In this notebook, we read unstructured mesh model output from an HDF5 file to an xarray following UGRID conventions. 

In [1]:
import pandas as pd
import numpy as np
import h5py
import xarray as xr
import os
import sys
import datetime

# Open Results File with h5py library

[h5py](https://docs.h5py.org) is the most capable Python library for dealing with HDF5 files, with a low-level API that closely follows the HDF5 C API, and with a high-level API which offers the main features of HDF5 in an interface modelled on dictionaries and NumPy arrays.

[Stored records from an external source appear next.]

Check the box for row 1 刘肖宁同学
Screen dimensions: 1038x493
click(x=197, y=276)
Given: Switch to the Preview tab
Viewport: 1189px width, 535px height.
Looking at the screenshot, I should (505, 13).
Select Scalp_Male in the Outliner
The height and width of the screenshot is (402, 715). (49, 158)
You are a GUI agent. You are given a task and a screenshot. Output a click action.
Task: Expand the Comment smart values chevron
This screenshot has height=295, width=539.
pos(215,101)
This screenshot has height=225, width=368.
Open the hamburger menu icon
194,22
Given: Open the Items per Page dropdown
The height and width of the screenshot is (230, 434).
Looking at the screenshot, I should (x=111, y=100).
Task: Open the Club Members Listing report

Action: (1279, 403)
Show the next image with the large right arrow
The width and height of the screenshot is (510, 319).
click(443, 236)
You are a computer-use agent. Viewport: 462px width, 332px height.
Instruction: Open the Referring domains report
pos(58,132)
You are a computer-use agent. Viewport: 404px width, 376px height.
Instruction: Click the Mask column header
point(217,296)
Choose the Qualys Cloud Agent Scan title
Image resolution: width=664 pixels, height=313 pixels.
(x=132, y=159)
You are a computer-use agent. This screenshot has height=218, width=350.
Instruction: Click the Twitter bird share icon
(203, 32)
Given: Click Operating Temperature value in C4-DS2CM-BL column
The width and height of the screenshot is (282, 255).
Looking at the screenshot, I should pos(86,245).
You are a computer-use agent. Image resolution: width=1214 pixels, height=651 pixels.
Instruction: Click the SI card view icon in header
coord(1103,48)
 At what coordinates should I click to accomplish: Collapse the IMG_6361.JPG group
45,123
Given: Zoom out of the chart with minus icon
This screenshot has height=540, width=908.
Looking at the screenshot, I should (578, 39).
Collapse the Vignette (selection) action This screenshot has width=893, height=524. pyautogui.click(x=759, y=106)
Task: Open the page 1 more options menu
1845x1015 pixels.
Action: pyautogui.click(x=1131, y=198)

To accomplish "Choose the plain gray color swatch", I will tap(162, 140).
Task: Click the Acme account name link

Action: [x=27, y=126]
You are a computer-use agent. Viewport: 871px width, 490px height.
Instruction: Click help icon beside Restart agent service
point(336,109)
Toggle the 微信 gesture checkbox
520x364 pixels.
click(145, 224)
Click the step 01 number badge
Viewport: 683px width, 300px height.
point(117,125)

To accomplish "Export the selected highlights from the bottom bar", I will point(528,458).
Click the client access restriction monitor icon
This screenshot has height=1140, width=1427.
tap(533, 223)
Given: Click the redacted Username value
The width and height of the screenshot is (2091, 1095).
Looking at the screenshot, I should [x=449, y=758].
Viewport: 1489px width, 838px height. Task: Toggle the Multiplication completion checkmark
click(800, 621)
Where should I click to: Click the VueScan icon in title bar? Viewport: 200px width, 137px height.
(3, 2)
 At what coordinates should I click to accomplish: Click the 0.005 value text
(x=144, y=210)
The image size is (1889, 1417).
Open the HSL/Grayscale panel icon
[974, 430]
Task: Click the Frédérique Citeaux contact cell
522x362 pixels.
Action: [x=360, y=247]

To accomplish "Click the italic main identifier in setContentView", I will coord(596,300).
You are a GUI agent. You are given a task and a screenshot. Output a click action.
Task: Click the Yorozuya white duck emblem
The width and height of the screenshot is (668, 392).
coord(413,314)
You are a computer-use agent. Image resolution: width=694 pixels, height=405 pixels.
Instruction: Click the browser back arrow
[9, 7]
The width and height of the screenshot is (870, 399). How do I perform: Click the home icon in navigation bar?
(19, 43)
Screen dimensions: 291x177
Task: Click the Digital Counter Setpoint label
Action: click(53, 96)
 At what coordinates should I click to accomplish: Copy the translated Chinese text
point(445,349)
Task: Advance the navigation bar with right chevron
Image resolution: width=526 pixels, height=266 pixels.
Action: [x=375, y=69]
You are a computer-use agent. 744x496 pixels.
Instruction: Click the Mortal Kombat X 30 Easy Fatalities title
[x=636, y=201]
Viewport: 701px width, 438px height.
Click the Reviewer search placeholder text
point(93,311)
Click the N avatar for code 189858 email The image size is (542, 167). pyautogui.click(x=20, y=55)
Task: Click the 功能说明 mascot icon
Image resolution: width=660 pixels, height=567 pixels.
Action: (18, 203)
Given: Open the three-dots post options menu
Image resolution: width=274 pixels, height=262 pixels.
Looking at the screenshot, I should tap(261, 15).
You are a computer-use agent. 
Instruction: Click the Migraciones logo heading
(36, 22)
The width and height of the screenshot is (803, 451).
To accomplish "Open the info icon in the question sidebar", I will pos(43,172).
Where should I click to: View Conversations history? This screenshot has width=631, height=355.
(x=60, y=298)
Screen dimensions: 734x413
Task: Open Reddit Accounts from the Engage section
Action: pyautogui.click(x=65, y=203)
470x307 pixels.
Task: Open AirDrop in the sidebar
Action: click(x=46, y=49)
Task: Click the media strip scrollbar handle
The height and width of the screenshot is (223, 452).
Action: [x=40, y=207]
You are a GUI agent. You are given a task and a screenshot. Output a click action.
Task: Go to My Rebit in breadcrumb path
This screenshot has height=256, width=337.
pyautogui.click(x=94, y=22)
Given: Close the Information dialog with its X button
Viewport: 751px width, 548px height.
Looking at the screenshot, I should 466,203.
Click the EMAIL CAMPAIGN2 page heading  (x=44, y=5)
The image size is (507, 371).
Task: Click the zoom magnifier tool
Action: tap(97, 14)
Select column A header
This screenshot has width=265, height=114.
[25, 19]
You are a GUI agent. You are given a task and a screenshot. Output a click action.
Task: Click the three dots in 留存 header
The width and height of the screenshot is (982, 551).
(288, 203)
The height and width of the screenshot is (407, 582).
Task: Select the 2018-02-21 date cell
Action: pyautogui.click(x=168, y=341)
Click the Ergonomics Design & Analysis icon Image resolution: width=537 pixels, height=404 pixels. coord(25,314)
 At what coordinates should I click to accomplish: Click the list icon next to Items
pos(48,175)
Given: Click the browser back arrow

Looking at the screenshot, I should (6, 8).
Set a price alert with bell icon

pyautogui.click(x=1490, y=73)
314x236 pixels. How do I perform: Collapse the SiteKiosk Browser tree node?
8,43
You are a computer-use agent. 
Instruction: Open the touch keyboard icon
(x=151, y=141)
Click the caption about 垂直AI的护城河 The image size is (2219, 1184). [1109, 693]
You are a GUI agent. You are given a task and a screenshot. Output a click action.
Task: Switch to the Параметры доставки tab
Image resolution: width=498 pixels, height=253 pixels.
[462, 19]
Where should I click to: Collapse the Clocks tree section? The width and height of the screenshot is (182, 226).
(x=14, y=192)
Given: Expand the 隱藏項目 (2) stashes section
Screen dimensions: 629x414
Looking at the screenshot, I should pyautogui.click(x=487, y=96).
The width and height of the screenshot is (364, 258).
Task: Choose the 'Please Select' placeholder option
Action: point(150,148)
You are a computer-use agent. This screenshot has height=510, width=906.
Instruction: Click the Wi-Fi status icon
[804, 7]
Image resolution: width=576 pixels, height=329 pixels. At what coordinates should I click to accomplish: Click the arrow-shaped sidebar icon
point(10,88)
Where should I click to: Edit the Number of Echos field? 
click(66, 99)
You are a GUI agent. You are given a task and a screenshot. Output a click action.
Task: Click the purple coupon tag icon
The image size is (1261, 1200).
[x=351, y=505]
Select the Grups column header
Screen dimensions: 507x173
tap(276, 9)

- Demo: https://nbviewer.jupyter.org/github/jackdbd/hdf5-pydata-munich/blob/master/hdf5_in_python.ipynb
- Docs: 
  - https://docs.h5py.org
  - File Objects: https://docs.h5py.org/en/stable/high/file.html#opening-creating-files
  - Groups: https://docs.h5py.org/en/stable/high/group.html
  - Datasets: https://docs.h5py.org/en/stable/high/dataset.html
- Refs:
  - File Objects: https://docs.h5py.org/en/stable/high/file.html#reference

In [2]:
print(os.listdir())
fpath = '../tests/input_files/Muncie.p04.hdf'

h5py_file = h5py.File(fpath,
                      mode='r',  # Readonly, file must exist (default)
                     )

['.virtual_documents', 'File_Conversion.ipynb', 'HDF_Exploration.ipynb', 'HDF_Plotting.ipynb', 'model', 'Sparse_Matrix_Framework.ipynb', 'ugrid-example.nc']


## Read Geometry Data 

In [3]:
def get_project_name(inp_file):
    return inp_file['Geometry/2D Flow Areas/Attributes'][()][0][0].decode('UTF-8')

In [4]:
project_name = get_project_name(h5py_file)
print(project_name)
h5py_file.close()

2D Interior Area


In [21]:
# src_path = os.path.join('..', 'src', 'riverine', 'ras2d')
# sys.path.insert(0, src_path)
# import RAS2D

class RAS_HDF5:
    '''
    Read HEC-RAS 2D geometry and variables and return as a dictionary
    '''

    def __init__(self, hdf5_file_path: str, variables: list = []):

        self.variables = {}
        self.hdf5_file_path = hdf5_file_path
        self.results = {}
        self.geometry = {}



    def read(self):
        with h5py.File(self.hdf5_file_path, 'r') as infile:
            '''
            Read the Geometry data
            '''

            project_name = infile['Geometry/2D Flow Areas/Attributes'][()][0][0].decode('UTF-8')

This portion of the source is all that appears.